[Source data]
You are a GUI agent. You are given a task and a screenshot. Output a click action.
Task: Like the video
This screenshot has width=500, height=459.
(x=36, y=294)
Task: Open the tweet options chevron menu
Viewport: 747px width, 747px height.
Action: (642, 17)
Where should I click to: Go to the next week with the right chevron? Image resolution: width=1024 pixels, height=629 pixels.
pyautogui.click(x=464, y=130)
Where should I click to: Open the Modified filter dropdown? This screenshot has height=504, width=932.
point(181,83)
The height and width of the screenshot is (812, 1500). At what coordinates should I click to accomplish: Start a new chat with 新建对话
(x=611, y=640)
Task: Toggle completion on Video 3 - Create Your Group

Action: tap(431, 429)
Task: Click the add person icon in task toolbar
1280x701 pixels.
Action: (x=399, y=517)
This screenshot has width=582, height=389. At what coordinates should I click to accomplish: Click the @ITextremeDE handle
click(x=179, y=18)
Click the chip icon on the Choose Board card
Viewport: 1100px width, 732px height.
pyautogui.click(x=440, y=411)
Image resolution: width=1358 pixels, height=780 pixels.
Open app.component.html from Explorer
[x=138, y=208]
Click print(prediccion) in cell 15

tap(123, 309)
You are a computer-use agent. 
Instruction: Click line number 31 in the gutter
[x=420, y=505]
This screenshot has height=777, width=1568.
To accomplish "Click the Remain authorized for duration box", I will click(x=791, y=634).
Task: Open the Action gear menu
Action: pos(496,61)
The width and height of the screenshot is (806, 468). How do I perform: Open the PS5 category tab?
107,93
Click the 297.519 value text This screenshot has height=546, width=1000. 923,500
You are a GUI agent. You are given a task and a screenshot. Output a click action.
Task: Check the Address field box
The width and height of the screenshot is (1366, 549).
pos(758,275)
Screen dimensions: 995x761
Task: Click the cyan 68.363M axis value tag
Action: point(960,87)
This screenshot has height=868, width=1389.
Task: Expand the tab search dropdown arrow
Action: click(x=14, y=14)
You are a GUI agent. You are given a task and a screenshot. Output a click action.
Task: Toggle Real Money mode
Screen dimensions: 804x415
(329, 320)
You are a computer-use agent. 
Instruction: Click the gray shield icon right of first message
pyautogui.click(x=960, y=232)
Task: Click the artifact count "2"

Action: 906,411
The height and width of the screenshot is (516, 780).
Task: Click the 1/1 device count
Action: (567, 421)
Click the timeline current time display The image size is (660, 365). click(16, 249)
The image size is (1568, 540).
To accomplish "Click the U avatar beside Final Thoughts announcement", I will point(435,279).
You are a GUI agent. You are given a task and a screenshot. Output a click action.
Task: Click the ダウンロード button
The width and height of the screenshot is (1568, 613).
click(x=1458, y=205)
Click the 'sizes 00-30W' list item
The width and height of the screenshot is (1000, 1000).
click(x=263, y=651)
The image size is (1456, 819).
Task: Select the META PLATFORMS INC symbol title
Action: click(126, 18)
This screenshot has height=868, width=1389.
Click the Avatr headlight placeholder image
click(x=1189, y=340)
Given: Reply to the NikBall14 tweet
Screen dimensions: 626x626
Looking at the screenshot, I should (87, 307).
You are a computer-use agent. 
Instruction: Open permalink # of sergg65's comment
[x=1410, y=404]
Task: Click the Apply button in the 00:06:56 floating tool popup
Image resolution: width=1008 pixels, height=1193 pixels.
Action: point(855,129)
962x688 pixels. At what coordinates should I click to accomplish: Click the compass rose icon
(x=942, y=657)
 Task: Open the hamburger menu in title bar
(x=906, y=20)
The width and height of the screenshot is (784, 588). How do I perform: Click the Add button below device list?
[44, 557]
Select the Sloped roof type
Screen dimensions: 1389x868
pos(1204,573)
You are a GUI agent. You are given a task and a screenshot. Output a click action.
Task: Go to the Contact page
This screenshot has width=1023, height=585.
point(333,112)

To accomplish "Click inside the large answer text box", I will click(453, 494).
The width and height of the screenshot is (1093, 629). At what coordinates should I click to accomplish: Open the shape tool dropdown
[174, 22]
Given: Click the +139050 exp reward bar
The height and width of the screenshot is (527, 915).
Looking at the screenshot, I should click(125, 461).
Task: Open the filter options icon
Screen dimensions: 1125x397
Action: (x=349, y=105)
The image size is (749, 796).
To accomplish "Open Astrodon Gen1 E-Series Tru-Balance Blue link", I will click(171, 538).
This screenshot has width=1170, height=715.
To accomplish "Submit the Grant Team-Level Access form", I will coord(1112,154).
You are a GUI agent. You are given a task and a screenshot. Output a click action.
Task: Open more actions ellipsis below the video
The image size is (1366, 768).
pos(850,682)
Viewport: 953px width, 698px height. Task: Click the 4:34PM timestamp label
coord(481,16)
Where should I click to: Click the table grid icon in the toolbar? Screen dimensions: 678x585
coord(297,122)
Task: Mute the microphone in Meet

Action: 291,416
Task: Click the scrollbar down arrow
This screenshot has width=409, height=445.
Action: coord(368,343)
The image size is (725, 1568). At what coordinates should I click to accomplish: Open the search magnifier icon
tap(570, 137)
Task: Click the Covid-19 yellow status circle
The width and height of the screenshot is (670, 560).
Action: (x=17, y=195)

■ Description of the task ■
Would you please return all of the data exactly?

■ Result of the task ■
You are a GUI agent. You are given a task and a screenshot. Output a click action.
Task: Like the video
This screenshot has width=500, height=459.
(x=36, y=294)
Task: Open the tweet options chevron menu
Viewport: 747px width, 747px height.
Action: (642, 17)
Where should I click to: Go to the next week with the right chevron? Image resolution: width=1024 pixels, height=629 pixels.
pyautogui.click(x=464, y=130)
Where should I click to: Open the Modified filter dropdown? This screenshot has height=504, width=932.
point(181,83)
The height and width of the screenshot is (812, 1500). At what coordinates should I click to accomplish: Start a new chat with 新建对话
(x=611, y=640)
Task: Toggle completion on Video 3 - Create Your Group

Action: tap(431, 429)
Task: Click the add person icon in task toolbar
1280x701 pixels.
Action: (x=399, y=517)
This screenshot has width=582, height=389. At what coordinates should I click to accomplish: Click the @ITextremeDE handle
click(x=179, y=18)
Click the chip icon on the Choose Board card
Viewport: 1100px width, 732px height.
pyautogui.click(x=440, y=411)
Image resolution: width=1358 pixels, height=780 pixels.
Open app.component.html from Explorer
[x=138, y=208]
Click print(prediccion) in cell 15

tap(123, 309)
You are a computer-use agent. 
Instruction: Click line number 31 in the gutter
[x=420, y=505]
This screenshot has height=777, width=1568.
To accomplish "Click the Remain authorized for duration box", I will click(x=791, y=634).
Task: Open the Action gear menu
Action: pos(496,61)
The width and height of the screenshot is (806, 468). How do I perform: Open the PS5 category tab?
107,93
Click the 297.519 value text This screenshot has height=546, width=1000. 923,500
You are a GUI agent. You are given a task and a screenshot. Output a click action.
Task: Check the Address field box
The width and height of the screenshot is (1366, 549).
pos(758,275)
Screen dimensions: 995x761
Task: Click the cyan 68.363M axis value tag
Action: point(960,87)
This screenshot has height=868, width=1389.
Task: Expand the tab search dropdown arrow
Action: click(x=14, y=14)
You are a GUI agent. You are given a task and a screenshot. Output a click action.
Task: Toggle Real Money mode
Screen dimensions: 804x415
(329, 320)
You are a computer-use agent. 
Instruction: Click the gray shield icon right of first message
pyautogui.click(x=960, y=232)
Task: Click the artifact count "2"

Action: 906,411
The height and width of the screenshot is (516, 780).
Task: Click the 1/1 device count
Action: (567, 421)
Click the timeline current time display The image size is (660, 365). click(16, 249)
The image size is (1568, 540).
To accomplish "Click the U avatar beside Final Thoughts announcement", I will point(435,279).
You are a GUI agent. You are given a task and a screenshot. Output a click action.
Task: Click the ダウンロード button
The width and height of the screenshot is (1568, 613).
click(x=1458, y=205)
Click the 'sizes 00-30W' list item
The width and height of the screenshot is (1000, 1000).
click(x=263, y=651)
The image size is (1456, 819).
Task: Select the META PLATFORMS INC symbol title
Action: click(126, 18)
This screenshot has height=868, width=1389.
Click the Avatr headlight placeholder image
click(x=1189, y=340)
Given: Reply to the NikBall14 tweet
Screen dimensions: 626x626
Looking at the screenshot, I should (87, 307).
You are a computer-use agent. 
Instruction: Open permalink # of sergg65's comment
[x=1410, y=404]
Task: Click the Apply button in the 00:06:56 floating tool popup
Image resolution: width=1008 pixels, height=1193 pixels.
Action: point(855,129)
962x688 pixels. At what coordinates should I click to accomplish: Click the compass rose icon
(x=942, y=657)
 Task: Open the hamburger menu in title bar
(x=906, y=20)
The width and height of the screenshot is (784, 588). How do I perform: Click the Add button below device list?
[44, 557]
Select the Sloped roof type
Screen dimensions: 1389x868
pos(1204,573)
You are a GUI agent. You are given a task and a screenshot. Output a click action.
Task: Go to the Contact page
This screenshot has width=1023, height=585.
point(333,112)

To accomplish "Click inside the large answer text box", I will click(453, 494).
The width and height of the screenshot is (1093, 629). At what coordinates should I click to accomplish: Open the shape tool dropdown
[174, 22]
Given: Click the +139050 exp reward bar
The height and width of the screenshot is (527, 915).
Looking at the screenshot, I should click(125, 461).
Task: Open the filter options icon
Screen dimensions: 1125x397
Action: (x=349, y=105)
The image size is (749, 796).
To accomplish "Open Astrodon Gen1 E-Series Tru-Balance Blue link", I will click(171, 538).
This screenshot has width=1170, height=715.
To accomplish "Submit the Grant Team-Level Access form", I will coord(1112,154).
You are a GUI agent. You are given a task and a screenshot. Output a click action.
Task: Open more actions ellipsis below the video
The image size is (1366, 768).
pos(850,682)
Viewport: 953px width, 698px height. Task: Click the 4:34PM timestamp label
coord(481,16)
Where should I click to: Click the table grid icon in the toolbar? Screen dimensions: 678x585
coord(297,122)
Task: Mute the microphone in Meet

Action: 291,416
Task: Click the scrollbar down arrow
This screenshot has width=409, height=445.
Action: coord(368,343)
The image size is (725, 1568). At what coordinates should I click to accomplish: Open the search magnifier icon
tap(570, 137)
Task: Click the Covid-19 yellow status circle
The width and height of the screenshot is (670, 560).
Action: (x=17, y=195)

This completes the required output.